Some hacking groups are claiming to have unmasked them, the NSPCC said.
Members of the public have reported the accounts to Greater Manchester Police and North Yorkshire Police, while Ceop - the Child Exploitation and Online Protection Centre - says it is "aware".
The NSPCC asked people to "be vigilant" and report such suspicious activity.
Ceop - the policing unit dedicated to eradicating the sexual abuse of children - said it had had 25 to 30 reports of these accounts.
A Ceop spokesman said Twitter had disabled the accounts and would be reporting the find to the National Centre for Missing and Exploited Children (NCMEC) - Ceop's US equivalent - which as an American company it was legally required to.
"NCMEC will forward the account details to law enforcement in the countries where the individual concerned is," he said.
It is unclear whether the images were uploaded by a UK user, or a user based abroad.
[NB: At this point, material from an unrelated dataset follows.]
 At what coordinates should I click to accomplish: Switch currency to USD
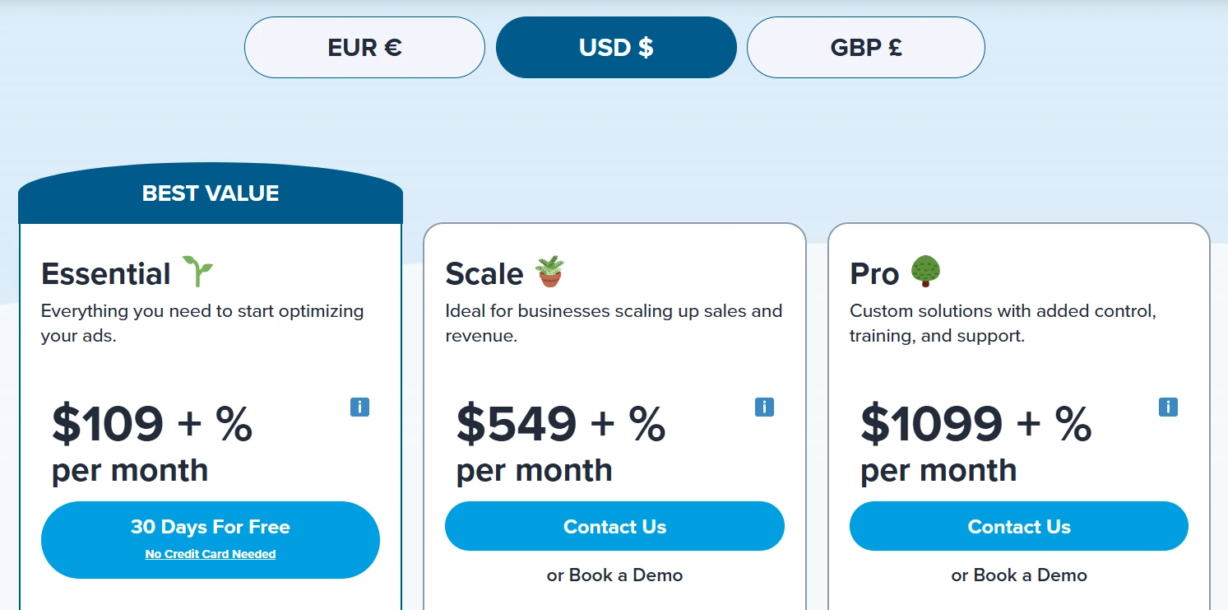(615, 47)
The NSPCC said the accounts were made public in the early hours of Monday.
"To be honest, it's not a massive surprise. In our experience sex offenders will use whichever mean they can to connect with each other. They are usually quite devious," a spokesman said.
He asked people to be vigilant.
"It you see something, or are aware of something, you should report it."
As for those people storing such content, Professor Alan Woodward, of the University of Surrey's department of computing, said they were increasingly using social media rather than computers.
"If they use the web to keep any pictures then they will be able to claim it wasn't them. The weight of evidence isn't the same."